Ah, the Great Outdoors — how I loathe your Wi-Fi-less expanses. But if I must be forced to bask in your natural beauty, you can be damn well sure I'll be doing it with a laptop in my hand.
Me. Sleep out under the stars. You must be out your got-damn mind. The REI Kingdom 4 has two private rooms (one for sleeping, one as a home-tent-office), high walls to maximise interior space, and multiple organiser pockets to hold my cables, peripherals and Abba-Zabbas. $US350.
I live in the First World. I have First World problems. Sleeping on the ground is not one of them — until I go camping. The Therm-A-Rest sleeping pad is not only the world's lightest sleeping pad, its heat-reflecting barrier keeps me three times warmer than uninsulated pads. I'll take five. $US170.
I ain't dragging my pale arse out to the middle of a forest just to sleep by my damn self. The Cabin Creek is a sleeping bag built for two. It's got an integrated pad sleeve so you never roll off and is long enough to accommodate my 6'2" frame as well as that of one (or more) lady-friends. $US240.
It's a portable satellite internet connection. Ok, so it's like this. Think of somewhere, anywhere on the face of the Earth. The answer is yes — you can download porn there at broadband speeds. $US13,733.
Do I look photosynthetic? I need food and — more importantly — coffee. Like now. Luckily, the Yukon 2 stove from Camp Chef has a 2890sqcm cooking surface and two 30,000 BTU burners, so my lady can whip me up a feast in a flash. Maybe start paying me back for the best night of her life. Maybe put a deposit down on the upcoming evening in the form of bacon. $US222.
You know what I hate? Suffocating in my sleep from Carbon Monoxide poisoning because jackass (*raises hand*) decided it'd be a good idea to leave a gas-burning lantern on in the tent. The Black Diamond Titan Lantern pumps out 250-lumen from its LEDs (sans the Carbon Monoxide) and burns for up to 168 hours on 4 D-batteries. Plus it's got variable brightness settings. You know, for mood lighting. $US80.

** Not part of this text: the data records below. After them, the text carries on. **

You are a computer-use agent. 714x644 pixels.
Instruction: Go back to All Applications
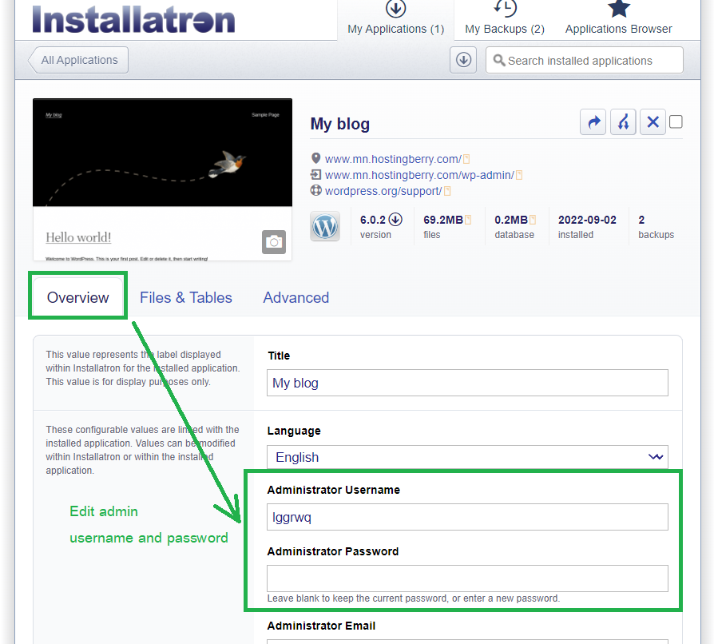(78, 60)
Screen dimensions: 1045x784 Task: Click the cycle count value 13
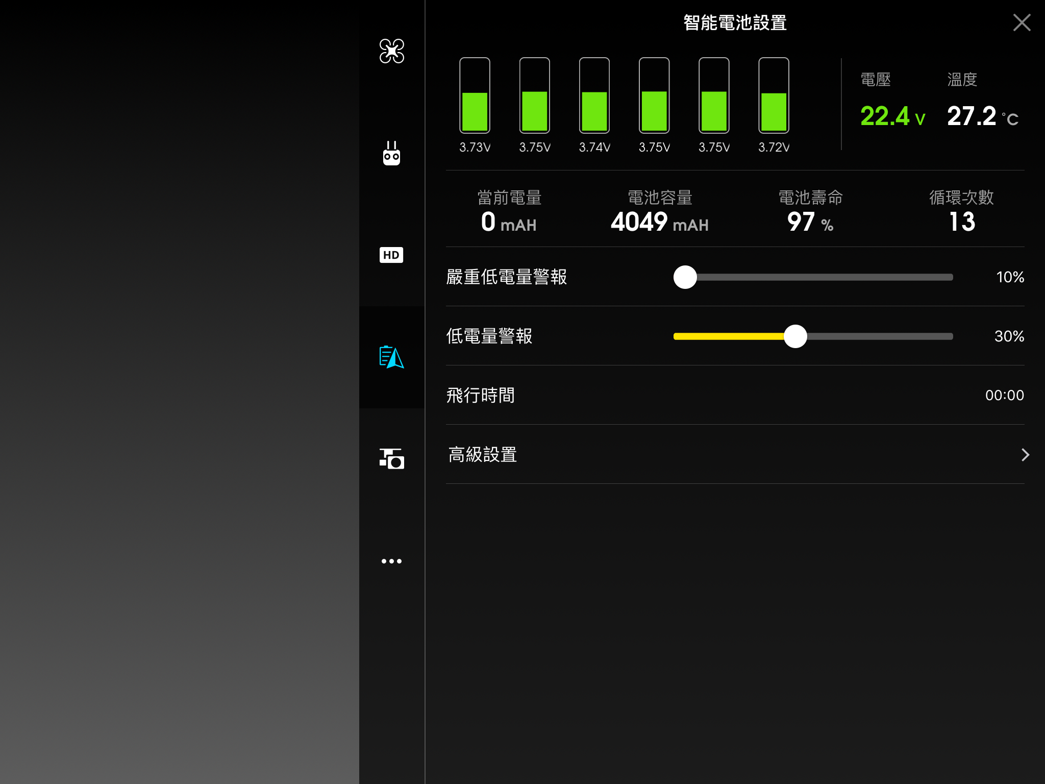pos(961,222)
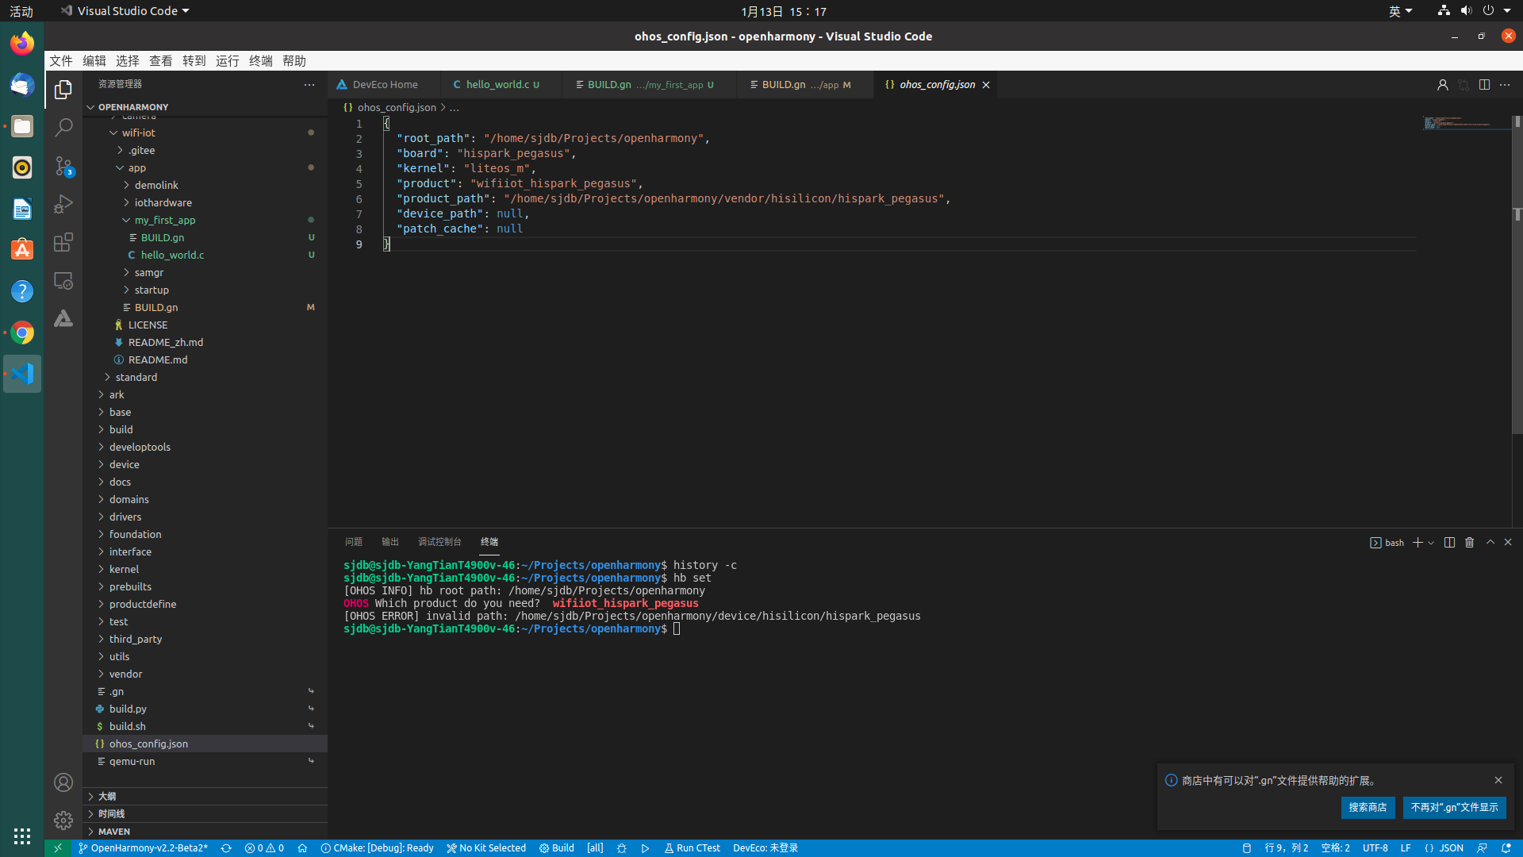Screen dimensions: 1523x857
Task: Open the Search view in activity bar
Action: 63,127
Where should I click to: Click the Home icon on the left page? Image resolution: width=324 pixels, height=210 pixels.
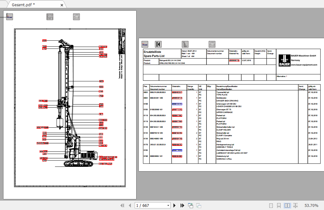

Just because I hate the woods doesn't mean I don't love starting fires. Because I do. And when I want to get old-school on my fire (put the bow drill down son, we ain't going that far back) the Exotac Nanostryker sparks... my fancy? (YEEEEAAAAHHHH!) And yes there are more ferrocerium fire starters on the market than there are trolls on the Internet but this one is the smallest at just 85mm in length. And it's an all-in-one system so I can drag the included striker, instead of my my blade, across the ferrocerium rod to spark it. $US27.
Do bears shit in the woods? Of course they do, how else would you explain that constant, overwhelming stench that seems to follow me? Oh right, haven't showered in a week... that would make sense. The Advanced Elements 5-Gallon Summer Shower holds — you guessed it — 19 litres of water and heats to a toasty 40.5C after 2.5 hours in the sun. $US31.
Yeah, I may look utterly ridiculous wearing a full-body mosquito net suit but we'll see who's laughing when you catch Malaria. Whaddya mean Malaria isn't prevalent in Northern California? $US25.